▶ _Problem details_: How many lines of the material below contain the string "folder"? Answer with the number and nothing else.

▶ _Records_:

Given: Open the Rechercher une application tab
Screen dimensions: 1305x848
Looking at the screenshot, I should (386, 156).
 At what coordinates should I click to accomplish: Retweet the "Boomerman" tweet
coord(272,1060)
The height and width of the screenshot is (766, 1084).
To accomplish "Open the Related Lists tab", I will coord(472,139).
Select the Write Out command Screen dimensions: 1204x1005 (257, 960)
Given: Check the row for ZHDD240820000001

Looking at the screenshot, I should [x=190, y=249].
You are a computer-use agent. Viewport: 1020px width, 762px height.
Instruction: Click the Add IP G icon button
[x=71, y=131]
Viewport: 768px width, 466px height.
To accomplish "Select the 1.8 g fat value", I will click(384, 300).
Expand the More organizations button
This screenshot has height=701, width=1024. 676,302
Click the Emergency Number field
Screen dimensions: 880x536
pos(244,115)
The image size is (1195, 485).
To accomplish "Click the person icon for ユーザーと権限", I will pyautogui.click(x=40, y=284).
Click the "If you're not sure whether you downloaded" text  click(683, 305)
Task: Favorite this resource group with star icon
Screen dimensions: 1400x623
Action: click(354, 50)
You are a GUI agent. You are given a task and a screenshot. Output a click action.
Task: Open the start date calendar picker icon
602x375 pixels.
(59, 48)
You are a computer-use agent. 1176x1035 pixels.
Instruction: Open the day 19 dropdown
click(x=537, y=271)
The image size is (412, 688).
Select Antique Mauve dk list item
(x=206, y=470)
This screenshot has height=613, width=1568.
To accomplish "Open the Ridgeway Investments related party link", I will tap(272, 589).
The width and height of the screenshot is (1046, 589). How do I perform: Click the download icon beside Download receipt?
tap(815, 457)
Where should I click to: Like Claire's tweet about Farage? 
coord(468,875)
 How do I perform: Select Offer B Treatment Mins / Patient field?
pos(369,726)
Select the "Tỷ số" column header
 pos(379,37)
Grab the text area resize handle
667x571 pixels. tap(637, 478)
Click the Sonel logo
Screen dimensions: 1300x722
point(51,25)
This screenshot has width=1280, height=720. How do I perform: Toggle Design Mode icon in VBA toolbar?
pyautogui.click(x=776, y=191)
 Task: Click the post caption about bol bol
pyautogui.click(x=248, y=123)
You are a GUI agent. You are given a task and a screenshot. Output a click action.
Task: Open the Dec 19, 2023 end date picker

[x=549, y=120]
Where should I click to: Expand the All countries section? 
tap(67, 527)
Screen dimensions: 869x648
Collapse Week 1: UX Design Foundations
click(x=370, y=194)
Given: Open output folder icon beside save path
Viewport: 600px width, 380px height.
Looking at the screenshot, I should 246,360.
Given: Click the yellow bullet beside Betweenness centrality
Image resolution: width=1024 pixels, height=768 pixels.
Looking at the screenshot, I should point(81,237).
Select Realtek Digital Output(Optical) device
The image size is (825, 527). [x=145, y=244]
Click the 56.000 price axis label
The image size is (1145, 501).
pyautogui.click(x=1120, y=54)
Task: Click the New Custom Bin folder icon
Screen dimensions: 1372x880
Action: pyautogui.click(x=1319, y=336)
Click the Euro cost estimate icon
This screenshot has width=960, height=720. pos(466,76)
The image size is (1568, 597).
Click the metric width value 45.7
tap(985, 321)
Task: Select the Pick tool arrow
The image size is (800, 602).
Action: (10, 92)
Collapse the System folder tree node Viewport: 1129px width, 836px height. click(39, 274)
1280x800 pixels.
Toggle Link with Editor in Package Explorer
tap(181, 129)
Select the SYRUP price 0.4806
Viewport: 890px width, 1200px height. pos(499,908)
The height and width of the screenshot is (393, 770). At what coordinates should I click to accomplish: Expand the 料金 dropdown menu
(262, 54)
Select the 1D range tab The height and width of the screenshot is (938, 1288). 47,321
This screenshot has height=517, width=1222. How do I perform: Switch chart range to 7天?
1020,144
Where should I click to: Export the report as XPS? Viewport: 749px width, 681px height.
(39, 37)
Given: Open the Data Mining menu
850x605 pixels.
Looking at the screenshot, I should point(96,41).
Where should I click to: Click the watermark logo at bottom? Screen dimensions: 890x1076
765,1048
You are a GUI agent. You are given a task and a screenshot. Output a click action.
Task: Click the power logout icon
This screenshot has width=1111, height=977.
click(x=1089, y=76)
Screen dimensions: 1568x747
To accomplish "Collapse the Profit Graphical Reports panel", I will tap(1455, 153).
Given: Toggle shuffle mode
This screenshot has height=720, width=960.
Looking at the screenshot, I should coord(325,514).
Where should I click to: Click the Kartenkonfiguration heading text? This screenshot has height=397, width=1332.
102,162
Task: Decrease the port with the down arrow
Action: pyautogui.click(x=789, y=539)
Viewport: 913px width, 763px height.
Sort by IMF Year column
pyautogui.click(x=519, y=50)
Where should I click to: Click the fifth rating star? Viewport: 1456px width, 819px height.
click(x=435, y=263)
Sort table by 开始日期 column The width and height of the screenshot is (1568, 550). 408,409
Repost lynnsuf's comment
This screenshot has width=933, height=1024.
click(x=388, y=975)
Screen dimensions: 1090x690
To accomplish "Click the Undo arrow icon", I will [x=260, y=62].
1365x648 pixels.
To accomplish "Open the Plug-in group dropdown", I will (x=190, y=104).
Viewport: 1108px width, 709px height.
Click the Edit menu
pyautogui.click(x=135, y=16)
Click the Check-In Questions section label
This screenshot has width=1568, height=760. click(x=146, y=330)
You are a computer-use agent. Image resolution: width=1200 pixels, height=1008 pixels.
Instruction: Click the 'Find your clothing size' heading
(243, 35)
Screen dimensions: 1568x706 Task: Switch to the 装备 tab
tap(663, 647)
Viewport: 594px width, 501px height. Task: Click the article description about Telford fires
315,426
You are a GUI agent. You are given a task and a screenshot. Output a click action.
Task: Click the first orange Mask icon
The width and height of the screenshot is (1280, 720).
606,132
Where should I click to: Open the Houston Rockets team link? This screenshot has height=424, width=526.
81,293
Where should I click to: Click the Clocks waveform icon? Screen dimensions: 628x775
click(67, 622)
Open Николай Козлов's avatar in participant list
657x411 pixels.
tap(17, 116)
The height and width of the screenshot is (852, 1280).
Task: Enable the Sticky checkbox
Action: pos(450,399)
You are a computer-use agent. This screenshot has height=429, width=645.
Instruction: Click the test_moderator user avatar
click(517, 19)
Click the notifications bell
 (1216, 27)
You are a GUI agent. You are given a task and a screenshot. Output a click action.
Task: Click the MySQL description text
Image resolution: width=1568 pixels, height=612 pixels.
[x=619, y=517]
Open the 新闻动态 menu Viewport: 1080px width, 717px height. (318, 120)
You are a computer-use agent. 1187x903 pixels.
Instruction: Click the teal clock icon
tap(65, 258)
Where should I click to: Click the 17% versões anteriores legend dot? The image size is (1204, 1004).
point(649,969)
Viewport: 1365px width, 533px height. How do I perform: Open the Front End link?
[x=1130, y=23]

▶ _Exercise output_: 3